▶ _Your instructions_
Reproduce the items below with every "Image resolution" changed to "Screen resolution", keeping all other text the same.

▶ _Data for this task_
---+---

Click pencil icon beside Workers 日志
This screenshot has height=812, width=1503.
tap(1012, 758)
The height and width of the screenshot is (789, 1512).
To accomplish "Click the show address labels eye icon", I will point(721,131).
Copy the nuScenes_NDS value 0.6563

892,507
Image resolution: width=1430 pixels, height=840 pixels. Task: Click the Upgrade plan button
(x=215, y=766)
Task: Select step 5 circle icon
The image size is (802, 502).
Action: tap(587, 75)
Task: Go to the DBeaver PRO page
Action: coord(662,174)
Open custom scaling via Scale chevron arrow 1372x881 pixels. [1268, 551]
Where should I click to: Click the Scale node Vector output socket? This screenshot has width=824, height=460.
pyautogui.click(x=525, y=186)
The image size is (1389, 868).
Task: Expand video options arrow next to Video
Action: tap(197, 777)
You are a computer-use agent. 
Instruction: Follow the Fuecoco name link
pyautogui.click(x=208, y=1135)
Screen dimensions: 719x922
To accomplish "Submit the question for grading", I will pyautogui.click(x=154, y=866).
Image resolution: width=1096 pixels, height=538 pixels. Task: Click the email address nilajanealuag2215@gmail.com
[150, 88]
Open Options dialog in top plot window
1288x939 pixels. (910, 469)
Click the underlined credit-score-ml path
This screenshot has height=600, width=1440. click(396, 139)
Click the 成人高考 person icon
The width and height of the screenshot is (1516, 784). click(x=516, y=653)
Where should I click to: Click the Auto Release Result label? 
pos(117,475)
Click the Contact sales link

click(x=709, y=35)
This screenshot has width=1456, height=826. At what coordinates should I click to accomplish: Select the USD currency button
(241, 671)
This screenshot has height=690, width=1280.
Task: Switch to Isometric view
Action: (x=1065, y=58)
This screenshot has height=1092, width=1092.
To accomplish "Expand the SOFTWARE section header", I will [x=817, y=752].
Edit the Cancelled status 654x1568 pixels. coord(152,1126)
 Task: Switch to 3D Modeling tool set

---+---

▶ _Worked answer_
Click pencil icon beside Workers 日志
This screenshot has height=812, width=1503.
tap(1012, 758)
The height and width of the screenshot is (789, 1512).
To accomplish "Click the show address labels eye icon", I will point(721,131).
Copy the nuScenes_NDS value 0.6563

892,507
Screen resolution: width=1430 pixels, height=840 pixels. Task: Click the Upgrade plan button
(x=215, y=766)
Task: Select step 5 circle icon
The image size is (802, 502).
Action: tap(587, 75)
Task: Go to the DBeaver PRO page
Action: coord(662,174)
Open custom scaling via Scale chevron arrow 1372x881 pixels. [1268, 551]
Where should I click to: Click the Scale node Vector output socket? This screenshot has width=824, height=460.
pyautogui.click(x=525, y=186)
The image size is (1389, 868).
Task: Expand video options arrow next to Video
Action: tap(197, 777)
You are a computer-use agent. 
Instruction: Follow the Fuecoco name link
pyautogui.click(x=208, y=1135)
Screen dimensions: 719x922
To accomplish "Submit the question for grading", I will pyautogui.click(x=154, y=866).
Screen resolution: width=1096 pixels, height=538 pixels. Task: Click the email address nilajanealuag2215@gmail.com
[150, 88]
Open Options dialog in top plot window
1288x939 pixels. (910, 469)
Click the underlined credit-score-ml path
This screenshot has height=600, width=1440. click(396, 139)
Click the 成人高考 person icon
The width and height of the screenshot is (1516, 784). click(x=516, y=653)
Where should I click to: Click the Auto Release Result label? 
pos(117,475)
Click the Contact sales link

click(x=709, y=35)
This screenshot has width=1456, height=826. At what coordinates should I click to accomplish: Select the USD currency button
(241, 671)
This screenshot has height=690, width=1280.
Task: Switch to Isometric view
Action: (x=1065, y=58)
This screenshot has height=1092, width=1092.
To accomplish "Expand the SOFTWARE section header", I will [x=817, y=752].
Edit the Cancelled status 654x1568 pixels. coord(152,1126)
 Task: Switch to 3D Modeling tool set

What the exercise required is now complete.